Start of DOCUMENT SEGMENT

Scheduler State Machine
=======================

.. currentmodule:: distributed.scheduler

Overview
--------

The life of a computation with Dask can be described in the following stages:

1.  The user authors a graph using some library, perhaps dask.delayed or
    dask.dataframe or the ``submit/map`` functions on the client.  They submit
    these tasks to the scheduler.
2.  The scheduler assimilates these tasks into its graph of all tasks to
    track, and as their dependencies become available it asks workers to run
    each of these tasks in turn.
3.  The worker receives information about how to run the task, communicates
    with its peer workers to collect data dependencies, and then runs the
    relevant function on the appropriate data.  It reports back to the
    scheduler that it has finished, keeping the result stored in the worker
    where it was computed.
4.  The scheduler reports back to the user that the task has completed.  If the
    user desires, it then fetches the data from the worker through the
    scheduler.

End of DOCUMENT SEGMENT
Start of COLLECTED DATA

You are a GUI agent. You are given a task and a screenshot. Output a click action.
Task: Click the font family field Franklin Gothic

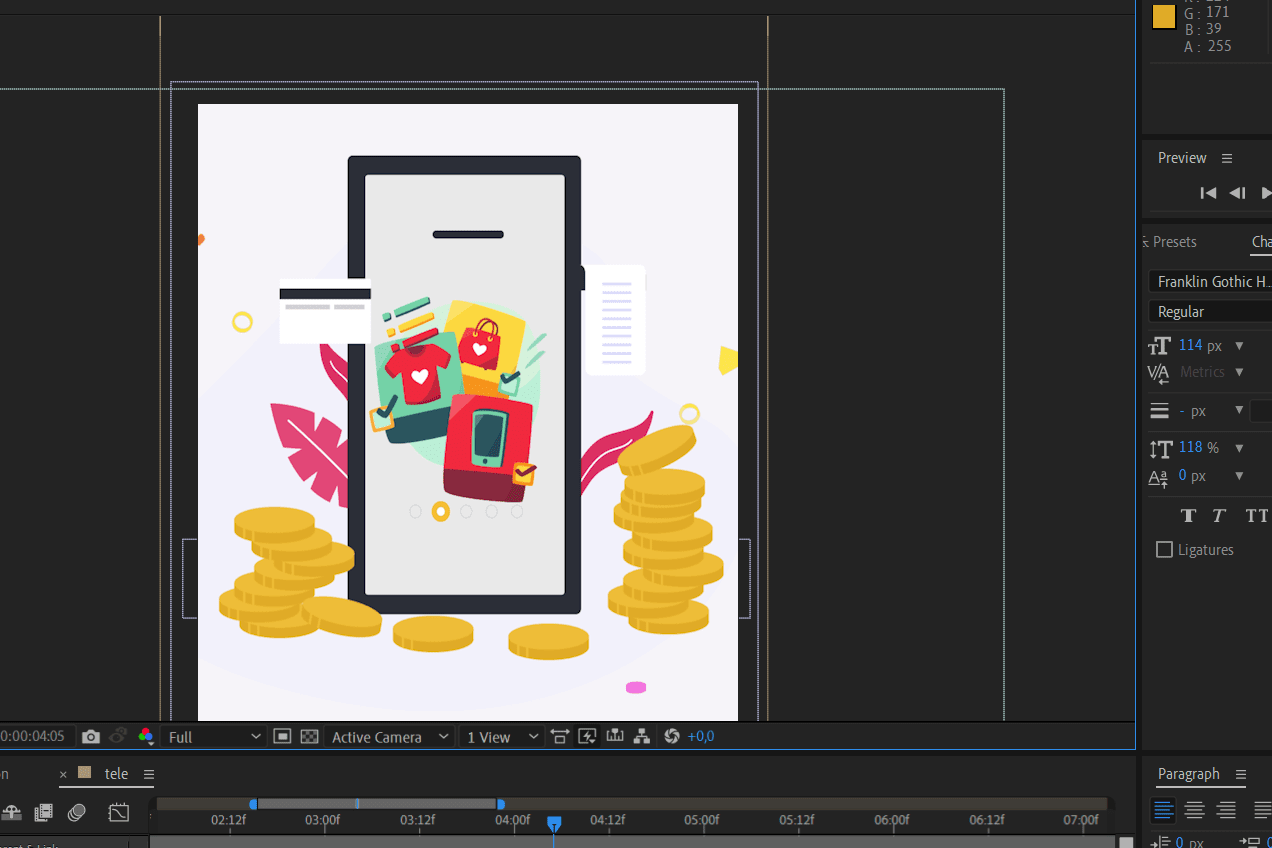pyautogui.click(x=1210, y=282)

End of COLLECTED DATA

*WHAT YOU NEED TO DO*.
(1) According to the scheduler state machine overview, where is a task's result stored once the worker has finished running it?
(2) Pick up the scheduler state machine overview after its final sentence and write the next part of it.
The lines come from a source unrelated to the scheduler state machine text.

*RESULTS FOR EACH TASK*.
(1) In the worker where it was computed.

(2)
Most relevant logic is in tracking tasks as they evolve from newly submitted,
to waiting for dependencies, to actively running on some worker, to finished in
memory, to garbage collected.  Tracking this process, and tracking all effects
that this task has on other tasks that might depend on it, is the majority of
the complexity of the dynamic task scheduler.  This section describes the
system used to perform this tracking.

For more abstract information about the policies used by the scheduler, see
:doc:`Scheduling Policies<scheduling-policies>`.

The scheduler keeps internal state about several kinds of entities:

* Individual tasks known to the scheduler
* Workers connected to the scheduler
* Clients connected to the scheduler


.. note::
   Everything listed in this page is an internal detail of how Dask operates.
   It may change between versions and you should probably avoid relying on it
   in user code (including on any APIs explained here).


.. _scheduler-task-state:

Task State
----------

Internally, the scheduler moves tasks between a fixed set of states,
notably ``released``, ``waiting``, ``no-worker``, ``queued``, ``processing``,
``memory``, ``error``.

Tasks flow along the following states with the following allowed transitions:

.. image:: images/task-state.svg
    :alt: Dask scheduler task states

Note that tasks may also transition to ``released`` from any state (not shown on diagram).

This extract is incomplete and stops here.